The Incentive Plan will be administered by the Compensation Committee of the Board of Directors. Subject to the terms of the Incentive Plan, the Compensation Committee has sole discretion to select the executive officers who shall be participants in the Incentive Plan for any performance period, establish performance goals for all eligible participants for the performance award, determine each participant’s target award, establish a payout formula of possible performance goals that must be achieved before an actual award will be paid to a participant, and interpret the provisions of the Incentive Plan.

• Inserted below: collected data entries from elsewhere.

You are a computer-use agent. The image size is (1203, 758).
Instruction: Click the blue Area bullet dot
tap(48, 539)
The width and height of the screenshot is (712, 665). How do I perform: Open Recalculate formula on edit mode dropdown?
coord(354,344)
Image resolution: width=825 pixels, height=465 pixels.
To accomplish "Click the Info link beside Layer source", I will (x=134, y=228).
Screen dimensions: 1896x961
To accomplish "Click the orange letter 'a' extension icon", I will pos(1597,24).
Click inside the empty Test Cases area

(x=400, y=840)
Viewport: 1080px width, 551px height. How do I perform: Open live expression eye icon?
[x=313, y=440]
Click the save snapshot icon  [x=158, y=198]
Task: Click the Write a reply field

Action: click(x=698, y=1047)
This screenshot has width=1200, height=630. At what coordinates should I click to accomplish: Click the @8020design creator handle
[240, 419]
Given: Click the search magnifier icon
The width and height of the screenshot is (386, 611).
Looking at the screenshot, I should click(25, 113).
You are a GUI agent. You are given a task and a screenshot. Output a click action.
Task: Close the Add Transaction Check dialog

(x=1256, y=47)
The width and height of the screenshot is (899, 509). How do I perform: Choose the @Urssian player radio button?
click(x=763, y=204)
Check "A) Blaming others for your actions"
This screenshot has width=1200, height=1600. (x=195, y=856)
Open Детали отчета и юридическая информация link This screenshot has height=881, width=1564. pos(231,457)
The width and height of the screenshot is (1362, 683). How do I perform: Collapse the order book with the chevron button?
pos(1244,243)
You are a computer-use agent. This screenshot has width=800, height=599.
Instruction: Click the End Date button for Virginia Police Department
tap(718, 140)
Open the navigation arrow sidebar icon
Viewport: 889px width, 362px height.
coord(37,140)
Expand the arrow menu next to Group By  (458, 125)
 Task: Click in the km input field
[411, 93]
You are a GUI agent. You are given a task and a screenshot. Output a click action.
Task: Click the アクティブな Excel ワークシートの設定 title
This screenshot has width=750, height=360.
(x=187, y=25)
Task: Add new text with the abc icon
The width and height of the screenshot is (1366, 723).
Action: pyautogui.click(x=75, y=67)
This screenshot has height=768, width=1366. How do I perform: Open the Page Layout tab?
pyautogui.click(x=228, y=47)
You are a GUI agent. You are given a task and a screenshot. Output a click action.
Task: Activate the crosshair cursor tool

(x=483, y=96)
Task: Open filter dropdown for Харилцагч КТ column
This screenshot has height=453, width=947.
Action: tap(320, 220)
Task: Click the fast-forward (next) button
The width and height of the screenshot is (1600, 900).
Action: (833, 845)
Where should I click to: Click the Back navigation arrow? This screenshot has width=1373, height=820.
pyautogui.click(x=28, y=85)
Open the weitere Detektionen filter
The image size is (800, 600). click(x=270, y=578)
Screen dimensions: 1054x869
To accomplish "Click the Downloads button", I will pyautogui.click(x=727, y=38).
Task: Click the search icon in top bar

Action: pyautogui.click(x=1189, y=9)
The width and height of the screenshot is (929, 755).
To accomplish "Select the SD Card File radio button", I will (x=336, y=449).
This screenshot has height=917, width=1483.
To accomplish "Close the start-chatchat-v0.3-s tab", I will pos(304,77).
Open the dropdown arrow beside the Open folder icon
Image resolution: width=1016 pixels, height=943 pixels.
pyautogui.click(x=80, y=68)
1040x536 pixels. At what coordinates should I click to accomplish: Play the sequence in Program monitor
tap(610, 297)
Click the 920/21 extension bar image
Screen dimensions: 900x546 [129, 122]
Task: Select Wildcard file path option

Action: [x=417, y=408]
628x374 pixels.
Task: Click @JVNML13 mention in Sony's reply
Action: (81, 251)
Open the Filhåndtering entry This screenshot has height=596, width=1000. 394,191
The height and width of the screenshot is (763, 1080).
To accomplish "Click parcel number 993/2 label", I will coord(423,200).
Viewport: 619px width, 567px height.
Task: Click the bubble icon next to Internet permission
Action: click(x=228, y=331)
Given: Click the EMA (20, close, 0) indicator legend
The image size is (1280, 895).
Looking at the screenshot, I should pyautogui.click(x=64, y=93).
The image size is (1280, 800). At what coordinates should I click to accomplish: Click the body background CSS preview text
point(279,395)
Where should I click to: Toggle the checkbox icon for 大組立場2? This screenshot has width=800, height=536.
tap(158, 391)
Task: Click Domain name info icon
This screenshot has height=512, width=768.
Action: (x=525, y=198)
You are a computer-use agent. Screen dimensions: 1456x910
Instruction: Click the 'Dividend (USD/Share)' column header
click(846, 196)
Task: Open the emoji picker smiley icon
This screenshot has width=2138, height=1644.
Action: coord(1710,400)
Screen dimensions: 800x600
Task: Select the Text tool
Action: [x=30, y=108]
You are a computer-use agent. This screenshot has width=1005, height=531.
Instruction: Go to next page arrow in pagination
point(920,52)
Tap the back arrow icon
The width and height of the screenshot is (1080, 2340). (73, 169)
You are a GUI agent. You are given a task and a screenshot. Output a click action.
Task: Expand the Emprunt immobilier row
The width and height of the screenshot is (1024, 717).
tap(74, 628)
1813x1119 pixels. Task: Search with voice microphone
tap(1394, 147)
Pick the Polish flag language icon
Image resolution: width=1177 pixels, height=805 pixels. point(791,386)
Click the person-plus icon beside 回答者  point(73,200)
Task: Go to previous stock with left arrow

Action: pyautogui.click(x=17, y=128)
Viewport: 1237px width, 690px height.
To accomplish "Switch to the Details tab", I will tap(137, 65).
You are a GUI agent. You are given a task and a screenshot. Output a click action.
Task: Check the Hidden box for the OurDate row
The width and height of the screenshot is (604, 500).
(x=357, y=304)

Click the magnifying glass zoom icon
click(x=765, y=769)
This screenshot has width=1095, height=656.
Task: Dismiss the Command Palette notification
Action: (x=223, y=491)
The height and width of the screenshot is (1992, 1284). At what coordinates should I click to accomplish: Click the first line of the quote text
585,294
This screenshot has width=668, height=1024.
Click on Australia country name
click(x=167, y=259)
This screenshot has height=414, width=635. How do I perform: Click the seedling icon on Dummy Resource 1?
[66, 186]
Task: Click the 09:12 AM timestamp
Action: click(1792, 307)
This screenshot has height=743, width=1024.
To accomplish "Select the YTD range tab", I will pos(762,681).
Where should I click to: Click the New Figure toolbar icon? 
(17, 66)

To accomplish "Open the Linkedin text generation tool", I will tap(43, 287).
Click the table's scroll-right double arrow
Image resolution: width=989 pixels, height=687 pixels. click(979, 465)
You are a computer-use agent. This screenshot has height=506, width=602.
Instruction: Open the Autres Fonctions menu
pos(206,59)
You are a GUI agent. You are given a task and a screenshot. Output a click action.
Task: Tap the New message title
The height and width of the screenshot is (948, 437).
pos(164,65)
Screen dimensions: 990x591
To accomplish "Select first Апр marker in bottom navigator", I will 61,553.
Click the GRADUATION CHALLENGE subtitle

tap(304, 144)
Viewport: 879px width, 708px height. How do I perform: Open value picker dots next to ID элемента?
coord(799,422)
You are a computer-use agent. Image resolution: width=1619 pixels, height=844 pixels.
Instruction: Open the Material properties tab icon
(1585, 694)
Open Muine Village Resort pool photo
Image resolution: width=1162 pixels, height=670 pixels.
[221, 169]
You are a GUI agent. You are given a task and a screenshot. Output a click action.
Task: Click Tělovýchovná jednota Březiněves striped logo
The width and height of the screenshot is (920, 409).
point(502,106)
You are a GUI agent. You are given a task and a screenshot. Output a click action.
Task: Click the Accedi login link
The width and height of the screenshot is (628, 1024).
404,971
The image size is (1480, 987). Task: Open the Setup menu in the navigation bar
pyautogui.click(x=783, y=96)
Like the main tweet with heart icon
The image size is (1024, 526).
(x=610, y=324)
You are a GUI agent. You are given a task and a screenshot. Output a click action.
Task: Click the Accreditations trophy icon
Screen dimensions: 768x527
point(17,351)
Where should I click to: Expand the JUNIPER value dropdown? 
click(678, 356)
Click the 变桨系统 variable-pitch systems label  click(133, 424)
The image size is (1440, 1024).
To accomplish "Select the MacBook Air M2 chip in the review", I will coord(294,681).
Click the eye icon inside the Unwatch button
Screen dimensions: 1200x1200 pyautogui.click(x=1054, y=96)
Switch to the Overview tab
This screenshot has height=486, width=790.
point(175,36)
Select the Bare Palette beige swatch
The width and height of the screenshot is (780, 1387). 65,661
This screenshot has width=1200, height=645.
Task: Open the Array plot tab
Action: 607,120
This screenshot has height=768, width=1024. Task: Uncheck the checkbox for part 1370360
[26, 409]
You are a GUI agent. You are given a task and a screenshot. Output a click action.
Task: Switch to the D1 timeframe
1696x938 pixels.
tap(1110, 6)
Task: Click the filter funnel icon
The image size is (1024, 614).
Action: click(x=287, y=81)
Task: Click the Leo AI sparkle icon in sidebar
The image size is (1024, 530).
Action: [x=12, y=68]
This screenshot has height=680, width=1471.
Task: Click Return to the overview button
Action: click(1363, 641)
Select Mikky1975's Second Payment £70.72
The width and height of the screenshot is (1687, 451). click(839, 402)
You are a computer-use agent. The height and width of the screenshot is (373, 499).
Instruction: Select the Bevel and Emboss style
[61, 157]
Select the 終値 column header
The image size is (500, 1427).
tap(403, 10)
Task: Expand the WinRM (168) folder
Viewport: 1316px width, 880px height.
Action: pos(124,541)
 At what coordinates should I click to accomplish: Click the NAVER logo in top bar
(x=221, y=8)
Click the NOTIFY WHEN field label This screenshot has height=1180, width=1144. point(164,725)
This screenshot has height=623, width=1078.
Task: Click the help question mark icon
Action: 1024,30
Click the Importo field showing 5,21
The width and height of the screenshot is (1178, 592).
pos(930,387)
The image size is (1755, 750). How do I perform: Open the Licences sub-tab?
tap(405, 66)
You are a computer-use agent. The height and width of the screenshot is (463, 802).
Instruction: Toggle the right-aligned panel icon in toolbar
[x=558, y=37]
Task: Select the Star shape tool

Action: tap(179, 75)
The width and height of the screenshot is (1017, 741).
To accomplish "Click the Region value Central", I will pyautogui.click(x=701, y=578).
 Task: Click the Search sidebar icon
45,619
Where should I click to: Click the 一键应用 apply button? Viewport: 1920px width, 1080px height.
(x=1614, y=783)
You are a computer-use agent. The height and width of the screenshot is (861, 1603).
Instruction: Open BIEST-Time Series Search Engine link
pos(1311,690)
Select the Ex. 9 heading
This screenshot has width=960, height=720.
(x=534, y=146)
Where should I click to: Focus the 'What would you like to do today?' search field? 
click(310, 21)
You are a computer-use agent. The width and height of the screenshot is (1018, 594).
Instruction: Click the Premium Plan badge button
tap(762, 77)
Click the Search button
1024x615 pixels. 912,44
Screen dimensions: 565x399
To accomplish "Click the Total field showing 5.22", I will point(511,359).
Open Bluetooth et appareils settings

The Compensation Committee assigns each participant a target award and the performance goal or goals that must be achieved before an award actually will be paid to the participant for a performance period. The performance goals require the achievement of objectives relating to one or more of the following: (a) revenue, (b) net income, (c) efficiency ratio, (d) average loan growth, (e) average deposit growth, (f) average core deposit growth, (g) net interest margin, (h) fee based revenue growth, (i) non-performing assets as a percentage of total assets, (j) return on average equity, (k) return on average assets, (j) earnings per share, or such similar objectively determinable financial or other measures as may be adopted by the Compensation Committee. Any of the performance goals may be measured in absolute terms or relative results in one or more such categories compared to a prior period.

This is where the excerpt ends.